# I think I'm turning Casein, I think I'm turning Casein, I really think so



## Geophyrd (Nov 19, 2010)

Hi all,

Managed to get ahold of two very lovely blanks of casein this week. What I'm wondering is whether to use CA as a sealer once I'm done cutting and polishing them. I've heard Casein can pickup finger marks as permanent stains. But whenever I have used CA with acrylic it always looks less than satisfactory...

So anyone with experience, please let me know. Should I use CA to seal the material, something else or leave it alone once cut and polished?


----------



## PaulDoug (Nov 19, 2010)

There was a discussion on this some time ago and most thought it was unnecessary  to put CA on it.  I did not on the one pen I made out of it.


----------



## bobjackson (Nov 19, 2010)

I just sanded thru 12000 and polished. Looks good and no fingerprints. I didn't hold it after eating wings though.


----------



## PenMan1 (Nov 19, 2010)

I make quite a few casein pens and I never put a finish over the product.
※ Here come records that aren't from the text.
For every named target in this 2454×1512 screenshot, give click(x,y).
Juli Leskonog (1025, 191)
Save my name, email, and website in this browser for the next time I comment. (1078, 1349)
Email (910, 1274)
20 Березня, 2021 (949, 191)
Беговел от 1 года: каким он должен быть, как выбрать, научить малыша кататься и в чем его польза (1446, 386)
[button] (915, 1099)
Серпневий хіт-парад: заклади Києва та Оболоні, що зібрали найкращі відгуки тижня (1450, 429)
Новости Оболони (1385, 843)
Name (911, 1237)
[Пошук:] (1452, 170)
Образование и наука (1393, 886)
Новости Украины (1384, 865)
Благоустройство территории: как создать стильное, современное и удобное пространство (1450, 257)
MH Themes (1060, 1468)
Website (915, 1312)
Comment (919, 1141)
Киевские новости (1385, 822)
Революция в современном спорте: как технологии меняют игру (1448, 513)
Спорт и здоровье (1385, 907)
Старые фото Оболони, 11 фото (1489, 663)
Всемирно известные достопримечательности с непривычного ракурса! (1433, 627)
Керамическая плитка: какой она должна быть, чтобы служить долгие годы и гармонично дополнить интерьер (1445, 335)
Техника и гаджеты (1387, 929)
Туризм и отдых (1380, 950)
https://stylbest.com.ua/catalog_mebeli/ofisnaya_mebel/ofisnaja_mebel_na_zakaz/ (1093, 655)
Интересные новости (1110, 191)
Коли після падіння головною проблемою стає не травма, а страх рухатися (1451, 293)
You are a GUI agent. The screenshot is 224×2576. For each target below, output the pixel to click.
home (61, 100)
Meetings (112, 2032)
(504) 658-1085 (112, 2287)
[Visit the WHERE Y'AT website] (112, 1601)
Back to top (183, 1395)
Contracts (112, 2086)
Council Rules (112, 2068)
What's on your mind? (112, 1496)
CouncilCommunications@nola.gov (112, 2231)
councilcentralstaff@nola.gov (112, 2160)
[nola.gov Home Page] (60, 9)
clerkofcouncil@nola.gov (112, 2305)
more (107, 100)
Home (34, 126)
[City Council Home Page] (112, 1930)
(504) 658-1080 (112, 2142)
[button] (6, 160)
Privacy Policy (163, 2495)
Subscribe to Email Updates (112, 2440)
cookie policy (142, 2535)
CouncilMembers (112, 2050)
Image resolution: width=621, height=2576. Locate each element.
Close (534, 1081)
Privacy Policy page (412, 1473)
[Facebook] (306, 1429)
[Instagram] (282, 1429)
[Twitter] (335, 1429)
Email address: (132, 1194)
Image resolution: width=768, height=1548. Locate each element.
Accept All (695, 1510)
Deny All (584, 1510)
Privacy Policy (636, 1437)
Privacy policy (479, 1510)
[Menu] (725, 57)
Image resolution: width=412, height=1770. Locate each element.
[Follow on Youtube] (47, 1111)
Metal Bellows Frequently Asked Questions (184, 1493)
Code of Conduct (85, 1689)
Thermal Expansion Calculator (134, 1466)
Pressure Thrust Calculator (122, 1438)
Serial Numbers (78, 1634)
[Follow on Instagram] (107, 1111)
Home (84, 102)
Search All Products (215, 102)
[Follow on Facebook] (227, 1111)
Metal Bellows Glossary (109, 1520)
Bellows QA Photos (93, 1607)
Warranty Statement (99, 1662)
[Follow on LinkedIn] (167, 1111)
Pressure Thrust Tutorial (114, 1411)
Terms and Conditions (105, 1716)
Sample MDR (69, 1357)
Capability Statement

I have never had staining or fingerprint issues and IMHO, ANY finish over this beautiful and historically relevant product would simply dimish it's natural beauty.

Respectfully submitted.


----------



## OKLAHOMAN (Nov 19, 2010)

I totally agree with Andy, No finish is needed, I even tried to die it and it wouldn't take.


----------



## PenMan1 (Nov 19, 2010)

bobjackson said:


> I just sanded thru 12000 and polished. Looks good and no fingerprints. I didn't hold it after eating wings though.



LOL!  I'm working on
Photographing a casein pen and a faux casein side by side, so that the IAP can guess which is which.

If you will donate, say 50 hot wings to the cause, I'll gladly conduct the testing


----------